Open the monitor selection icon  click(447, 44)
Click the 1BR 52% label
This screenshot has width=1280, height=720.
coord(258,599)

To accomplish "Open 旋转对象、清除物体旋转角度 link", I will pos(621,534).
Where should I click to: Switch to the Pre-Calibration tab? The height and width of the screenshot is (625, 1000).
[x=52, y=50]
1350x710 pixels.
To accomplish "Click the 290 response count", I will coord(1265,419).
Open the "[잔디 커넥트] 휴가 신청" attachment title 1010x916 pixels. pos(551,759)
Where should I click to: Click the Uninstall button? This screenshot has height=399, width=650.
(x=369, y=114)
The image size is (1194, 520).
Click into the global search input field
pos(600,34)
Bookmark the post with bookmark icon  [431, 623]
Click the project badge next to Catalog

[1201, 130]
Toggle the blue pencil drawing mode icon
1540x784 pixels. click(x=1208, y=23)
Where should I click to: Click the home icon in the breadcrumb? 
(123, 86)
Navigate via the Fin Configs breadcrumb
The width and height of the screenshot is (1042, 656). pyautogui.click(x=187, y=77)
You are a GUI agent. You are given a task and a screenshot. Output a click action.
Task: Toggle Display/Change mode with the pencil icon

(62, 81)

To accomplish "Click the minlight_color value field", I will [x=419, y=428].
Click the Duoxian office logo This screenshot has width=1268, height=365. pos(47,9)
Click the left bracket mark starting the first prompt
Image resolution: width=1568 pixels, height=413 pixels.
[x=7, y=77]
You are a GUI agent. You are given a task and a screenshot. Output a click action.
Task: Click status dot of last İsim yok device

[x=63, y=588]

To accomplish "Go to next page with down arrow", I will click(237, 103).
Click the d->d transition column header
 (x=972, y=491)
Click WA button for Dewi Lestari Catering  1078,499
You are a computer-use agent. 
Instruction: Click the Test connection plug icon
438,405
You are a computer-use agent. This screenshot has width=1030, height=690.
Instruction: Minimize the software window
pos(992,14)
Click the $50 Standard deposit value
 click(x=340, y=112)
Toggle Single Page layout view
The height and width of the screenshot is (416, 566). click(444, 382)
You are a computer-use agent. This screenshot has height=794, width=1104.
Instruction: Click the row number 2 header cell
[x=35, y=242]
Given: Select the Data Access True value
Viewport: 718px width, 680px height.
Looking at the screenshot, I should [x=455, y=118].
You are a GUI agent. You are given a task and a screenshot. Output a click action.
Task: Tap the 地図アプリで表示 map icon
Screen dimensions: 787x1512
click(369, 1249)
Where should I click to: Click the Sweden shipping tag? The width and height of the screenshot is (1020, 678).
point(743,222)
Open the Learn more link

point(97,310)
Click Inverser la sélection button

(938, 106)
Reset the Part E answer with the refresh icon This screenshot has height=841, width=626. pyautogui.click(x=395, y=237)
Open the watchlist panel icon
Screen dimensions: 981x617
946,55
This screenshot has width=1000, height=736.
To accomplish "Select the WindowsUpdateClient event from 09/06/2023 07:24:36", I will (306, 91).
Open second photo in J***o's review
*-*-*
**Instructions for the task:**
Copy each line of the records above that carries the word "computer".

**Solution below:**
You are a computer-use agent. 
You are a computer-use agent. This screenshot has width=1030, height=690.
You are a computer-use agent. This screenshot has height=794, width=1104.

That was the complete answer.